Lynda asked if I’d be willing to help her move into her new apartment. initially, I was a bit confused and unsure about the request. I told her that I needed my parents, fellow volunteers at the sale, to approve. They met Lynda and, after a few weeks, agreed to let me help her move.
I learned that Lynda was a talented artist, and we got to know more about each other as time went on. As I spent hours helping Lynda sort and pack, she quickly became part of the family. I also met many of Lynda’s family members and friends. She even attended my confirmation party. Over the next few summers I continued to help her with basic household tasks, such as laundry, and simply visited.
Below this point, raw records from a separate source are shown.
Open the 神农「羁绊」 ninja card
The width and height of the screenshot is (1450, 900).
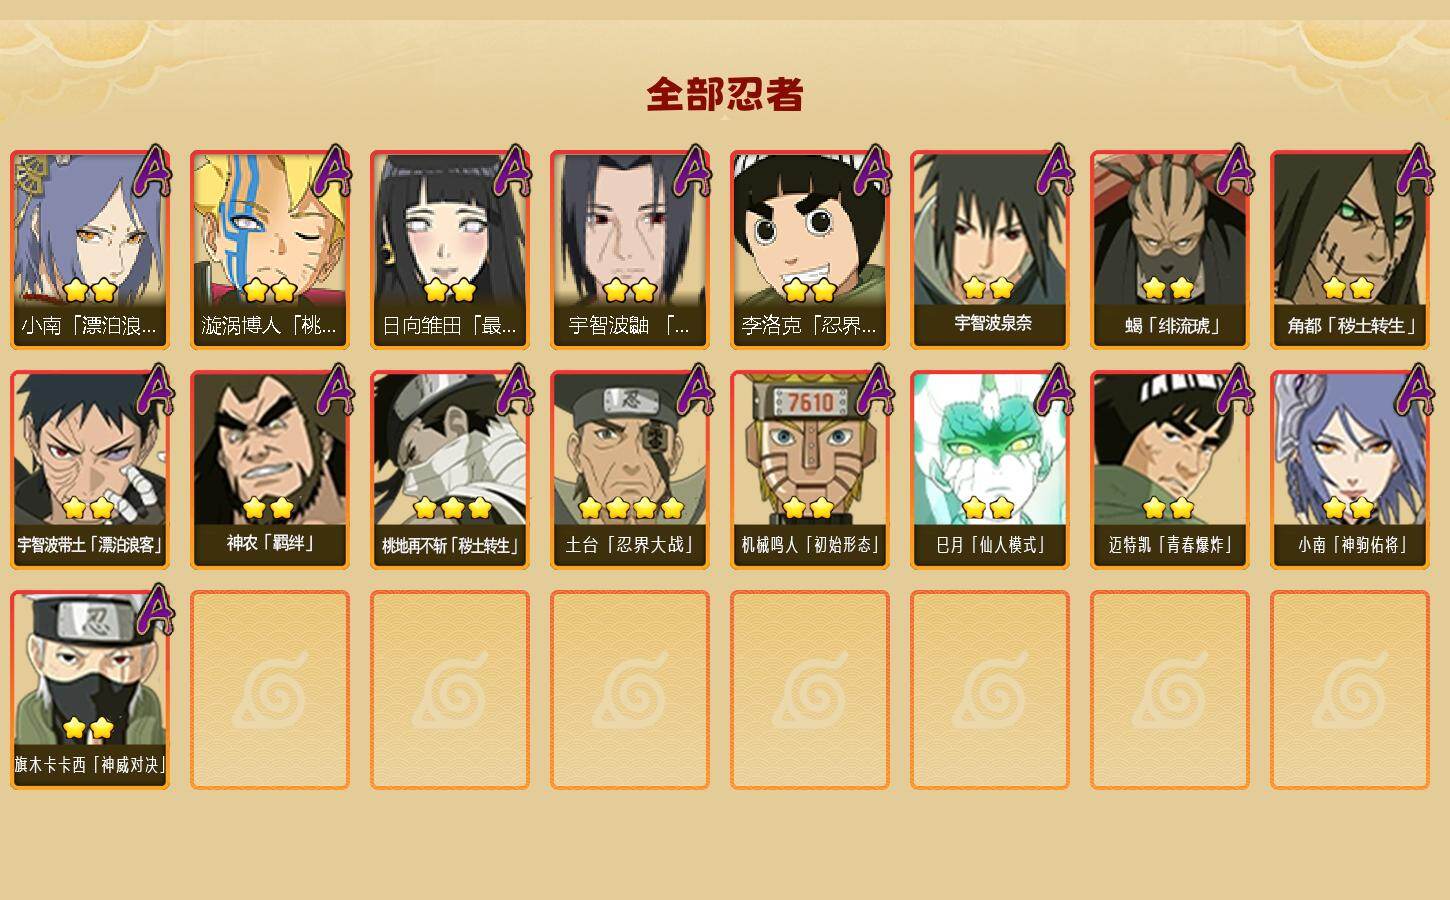tap(270, 470)
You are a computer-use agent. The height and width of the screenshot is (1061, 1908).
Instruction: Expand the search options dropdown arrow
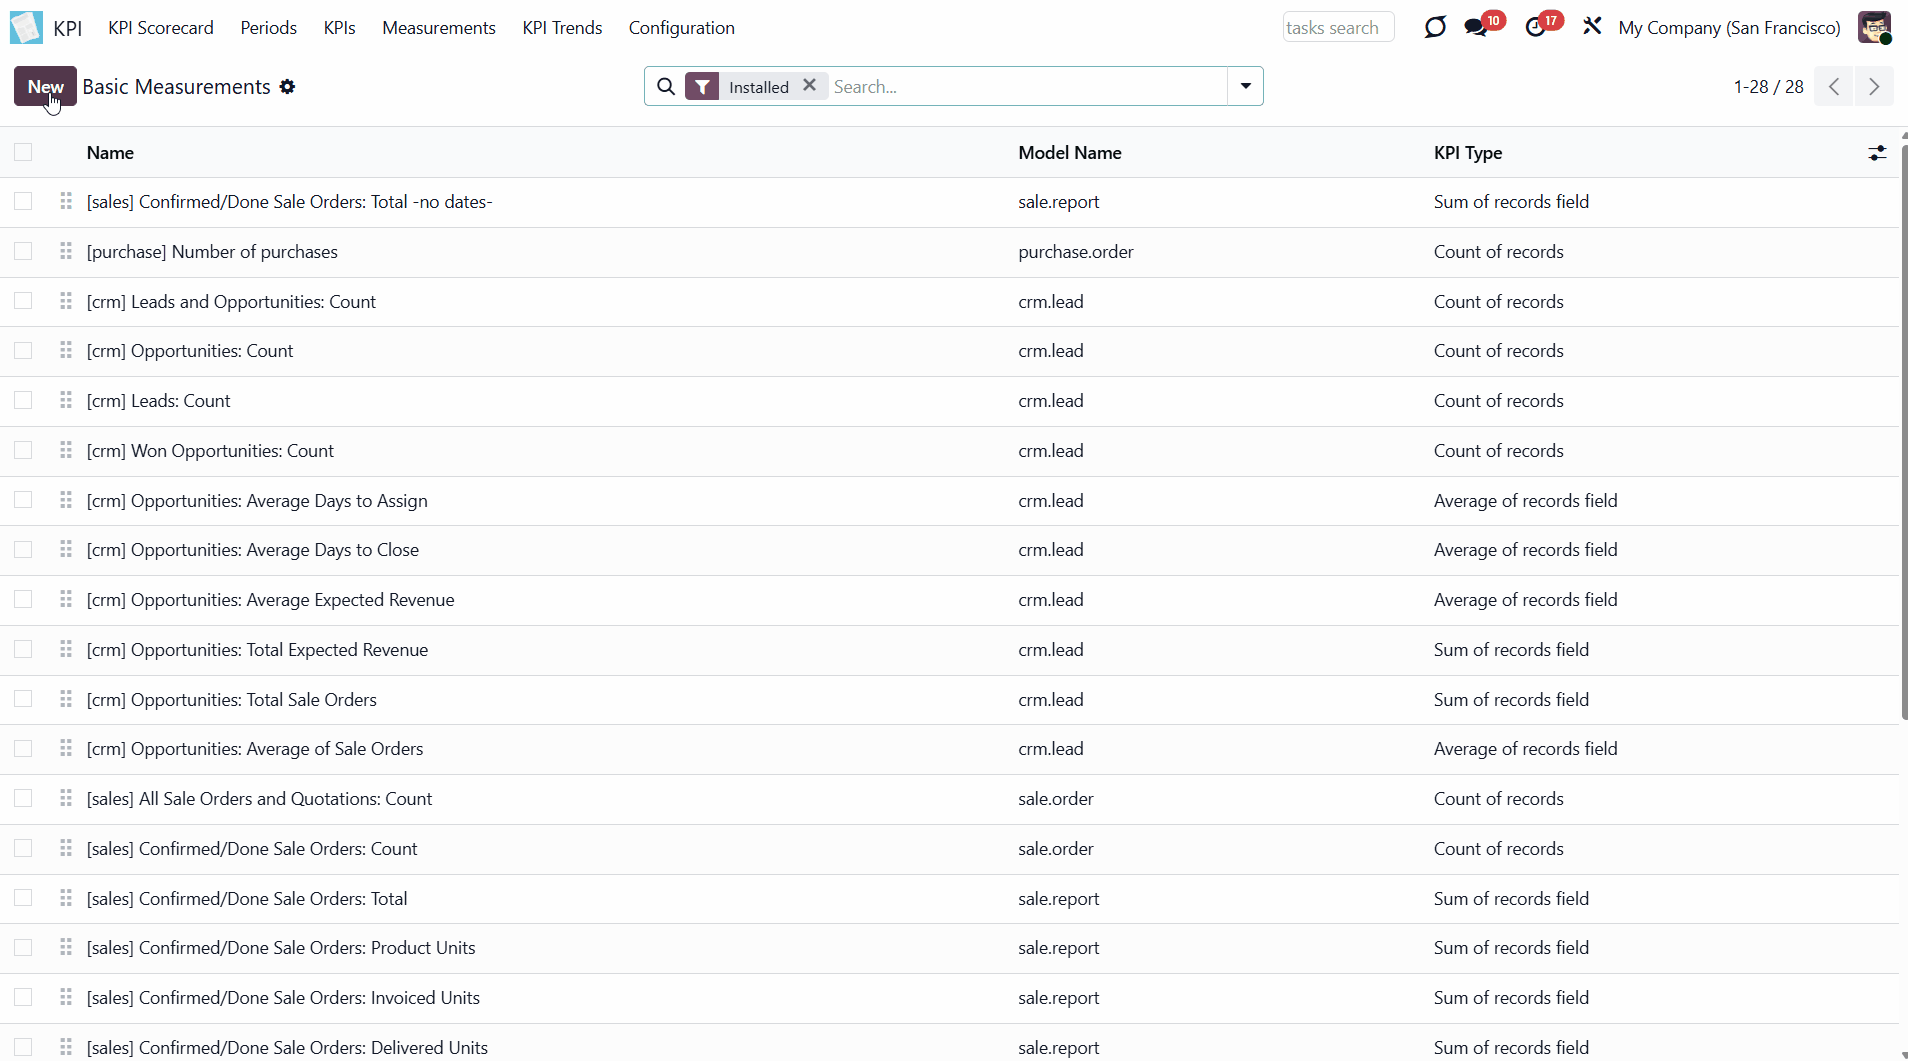tap(1245, 86)
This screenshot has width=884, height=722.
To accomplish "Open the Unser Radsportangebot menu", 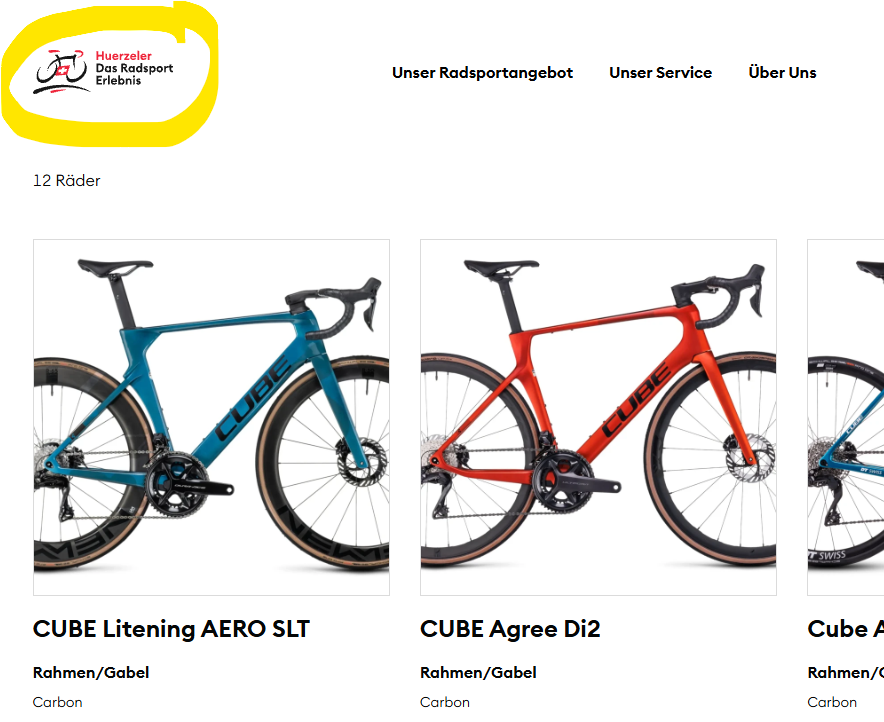I will [x=483, y=73].
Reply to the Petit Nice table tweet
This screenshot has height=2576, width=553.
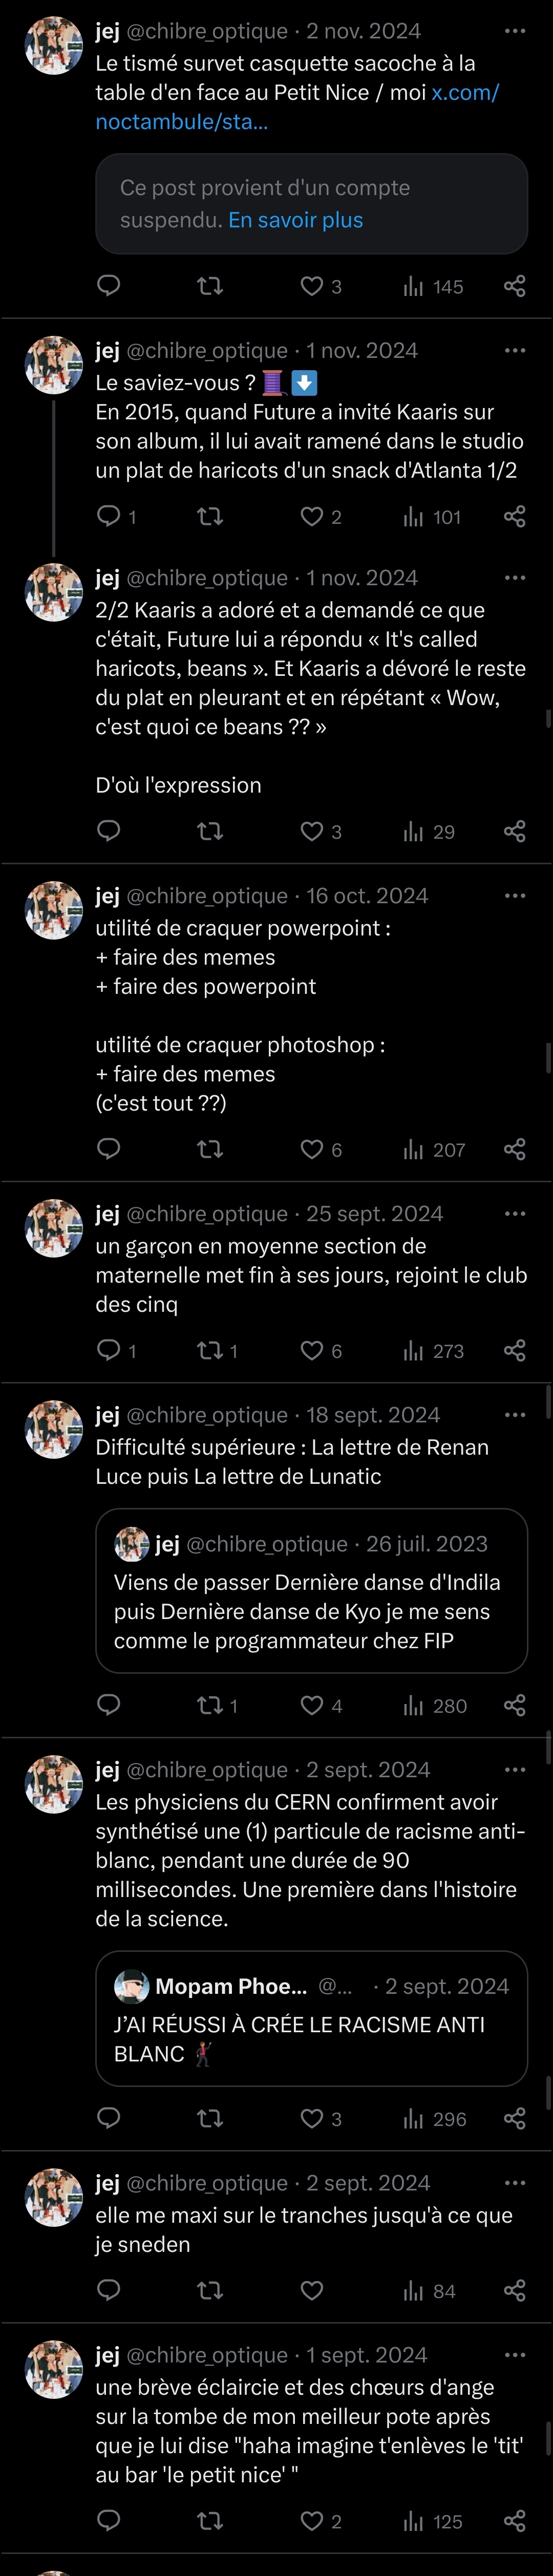point(108,286)
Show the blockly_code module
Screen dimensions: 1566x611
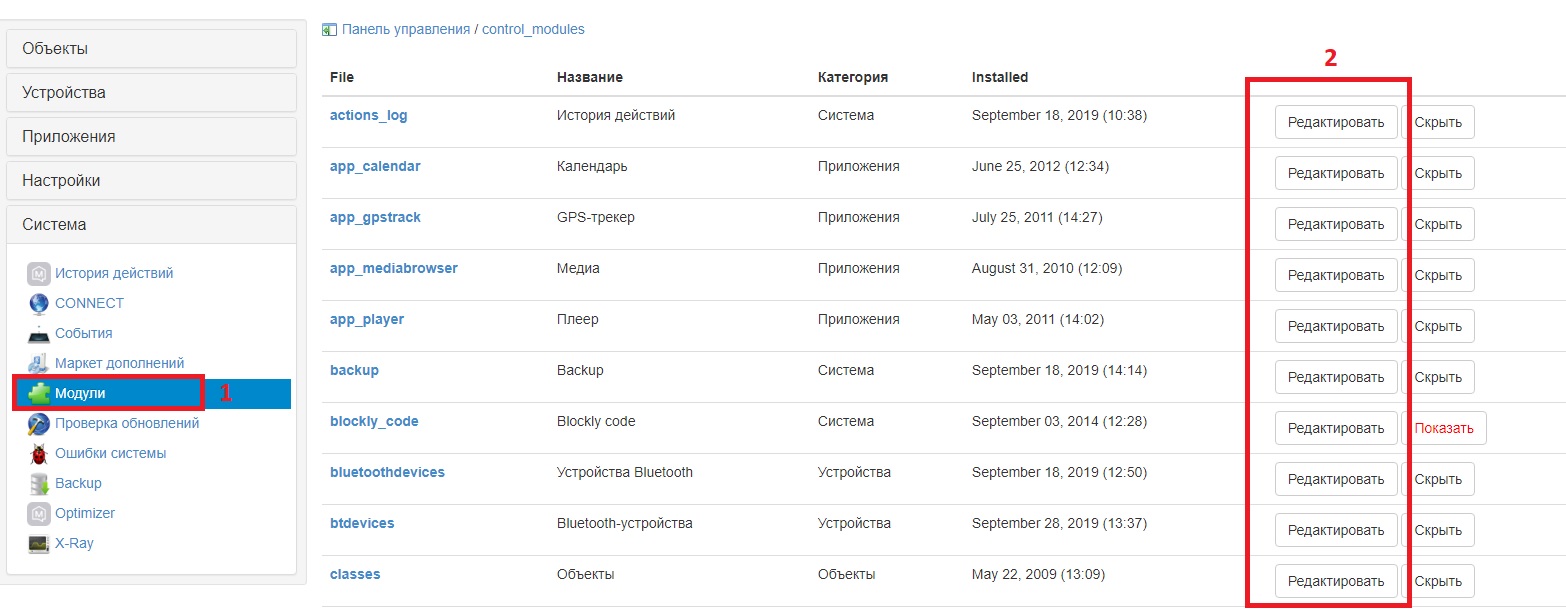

Lynda became a strong influence in my life. We would talk for hours about life, love, friendships, challenges and much more. Sometimes we would walk around a grocery store, and she would explain what fruit was ripe, or we would meet up with a friend of hers. She always tried to look for the best in everyone. She was never judgmental, but instead shared her wisdom and love for life.
Sadly, Lynda’s health declined over the years and, eventually, I had to say goodbye to her. She would always joke: “You and your family are angels. One day I’m going to stop by your house to find out that you never lived there — that you went back to heaven.”
I actually think she was the angel who walked into my life. Her advice, as well as our serious life discussions, stay with me to this day. Quite often I find myself thinking back to the day we met, especially when I volunteer for the sale. It was a simple gesture that led to an extraordinary friendship.